Anyone traveling east to west on Kingston’s Broadway may notice two murals hanging on either side of a freight rail overpass.
There’s a definite desire to support the arts, and this is a very public way to do it," says Raleigh Green, the organizer for Kingston's Art Bridge project. "It takes an eyesore and turns it into an attractive artistic inflection point.”
This is the second year of the Art Bridge and it’s gaining in popularity, with a steady trickle of artists moving upstate for cheaper space to live and work. A panel of four local artists serve as judges and whittle 130 entries down to two winners, which will hang on either side of the railway.
This round the murals offer up a panoramic view of the Ashokan reservoir on east Broadway and the four lighthouses of the mid-Hudson on west Broadway.
(Jenna Flanagan)
Once the final pieces are chosen, they’re customized for the outdoor display.
“Those pieces are then photographed in a super high resolution," says Green, "and then blown up as you see them now to be 90 feet long by nine feet high on a digital mesh and then installed.”

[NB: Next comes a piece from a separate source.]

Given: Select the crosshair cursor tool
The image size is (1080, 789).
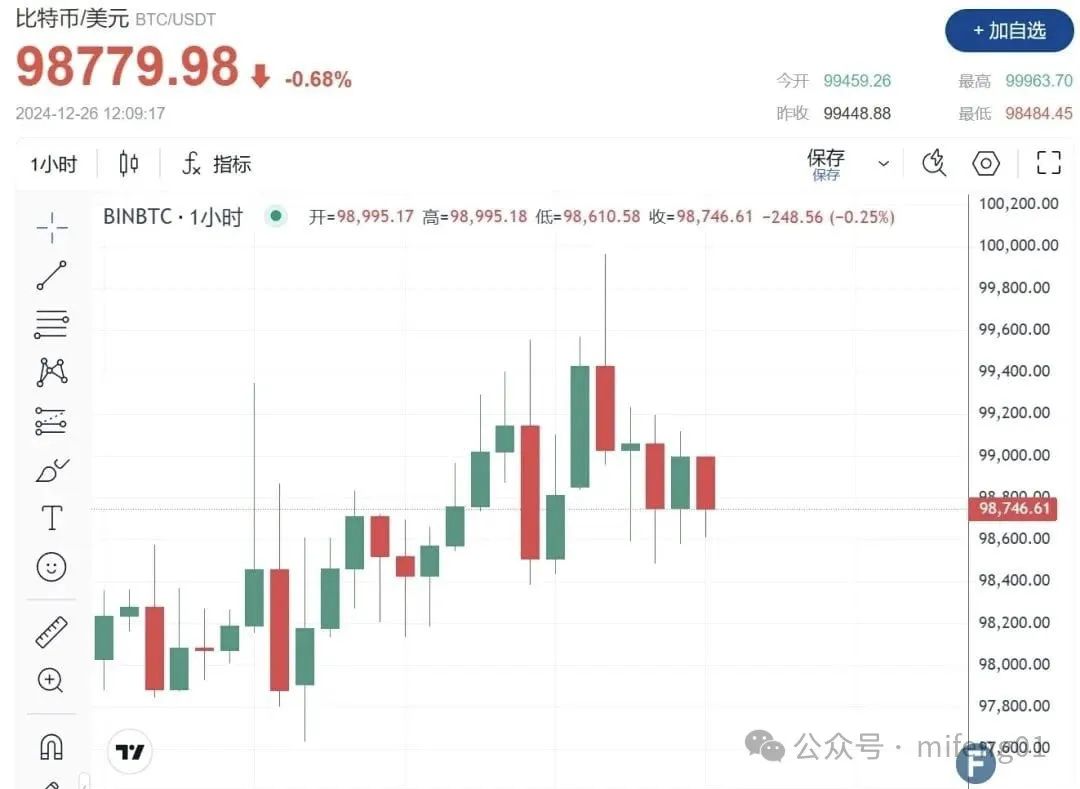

The Art Bridge project installation hangs over the Broadway overpass from the weekend of Kingston’s St. Patrick’s Day parade through to Labor Day. Then the artwork goes through another metamorphosis. They will be carved up and made into tote bags by a women’s homeless shelter in New York City," said Green, "and auctioned off with proceeds going to the women’s homeless shelter and future Art Bridge Projects.”
(Jenna Flanagan)
Kingston’s Art Bridge project is supported by local businesses and the city.